§ **INPUT**
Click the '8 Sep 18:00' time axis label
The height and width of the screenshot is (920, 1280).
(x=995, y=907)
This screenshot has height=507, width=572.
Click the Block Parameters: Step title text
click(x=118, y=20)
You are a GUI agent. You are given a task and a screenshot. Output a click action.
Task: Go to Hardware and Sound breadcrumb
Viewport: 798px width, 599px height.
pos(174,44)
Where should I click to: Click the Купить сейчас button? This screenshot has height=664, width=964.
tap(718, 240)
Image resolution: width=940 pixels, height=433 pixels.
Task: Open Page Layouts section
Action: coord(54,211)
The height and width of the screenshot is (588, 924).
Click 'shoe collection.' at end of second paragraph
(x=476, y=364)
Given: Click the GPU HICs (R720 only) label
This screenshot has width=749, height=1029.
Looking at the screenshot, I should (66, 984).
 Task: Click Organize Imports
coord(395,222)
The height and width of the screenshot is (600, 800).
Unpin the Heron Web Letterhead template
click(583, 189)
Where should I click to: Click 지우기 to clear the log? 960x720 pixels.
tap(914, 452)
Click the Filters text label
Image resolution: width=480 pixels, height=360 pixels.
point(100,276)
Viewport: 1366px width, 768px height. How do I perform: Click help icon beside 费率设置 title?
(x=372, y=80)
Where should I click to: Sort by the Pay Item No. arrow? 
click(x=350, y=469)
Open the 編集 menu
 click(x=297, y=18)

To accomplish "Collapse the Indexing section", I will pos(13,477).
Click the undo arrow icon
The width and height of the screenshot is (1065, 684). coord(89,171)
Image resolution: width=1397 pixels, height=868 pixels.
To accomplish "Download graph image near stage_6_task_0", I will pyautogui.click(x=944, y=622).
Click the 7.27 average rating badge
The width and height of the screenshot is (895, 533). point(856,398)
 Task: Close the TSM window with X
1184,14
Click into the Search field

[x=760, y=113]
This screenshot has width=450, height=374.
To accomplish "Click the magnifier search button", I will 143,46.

§ **TASK INSTRUCTIONS**
Copy each entry exactly, leaving every line as it is.

§ **SOLUTION TO THIS PROBLEM**
Click the '8 Sep 18:00' time axis label
The height and width of the screenshot is (920, 1280).
(x=995, y=907)
This screenshot has height=507, width=572.
Click the Block Parameters: Step title text
click(x=118, y=20)
You are a GUI agent. You are given a task and a screenshot. Output a click action.
Task: Go to Hardware and Sound breadcrumb
Viewport: 798px width, 599px height.
pos(174,44)
Where should I click to: Click the Купить сейчас button? This screenshot has height=664, width=964.
tap(718, 240)
Image resolution: width=940 pixels, height=433 pixels.
Task: Open Page Layouts section
Action: coord(54,211)
The height and width of the screenshot is (588, 924).
Click 'shoe collection.' at end of second paragraph
(x=476, y=364)
Given: Click the GPU HICs (R720 only) label
This screenshot has width=749, height=1029.
Looking at the screenshot, I should (66, 984).
 Task: Click Organize Imports
coord(395,222)
The height and width of the screenshot is (600, 800).
Unpin the Heron Web Letterhead template
click(583, 189)
Where should I click to: Click 지우기 to clear the log? 960x720 pixels.
tap(914, 452)
Click the Filters text label
Image resolution: width=480 pixels, height=360 pixels.
point(100,276)
Viewport: 1366px width, 768px height. How do I perform: Click help icon beside 费率设置 title?
(x=372, y=80)
Where should I click to: Sort by the Pay Item No. arrow? 
click(x=350, y=469)
Open the 編集 menu
 click(x=297, y=18)

To accomplish "Collapse the Indexing section", I will pos(13,477).
Click the undo arrow icon
The width and height of the screenshot is (1065, 684). coord(89,171)
Image resolution: width=1397 pixels, height=868 pixels.
To accomplish "Download graph image near stage_6_task_0", I will pyautogui.click(x=944, y=622).
Click the 7.27 average rating badge
The width and height of the screenshot is (895, 533). point(856,398)
 Task: Close the TSM window with X
1184,14
Click into the Search field

[x=760, y=113]
This screenshot has width=450, height=374.
To accomplish "Click the magnifier search button", I will 143,46.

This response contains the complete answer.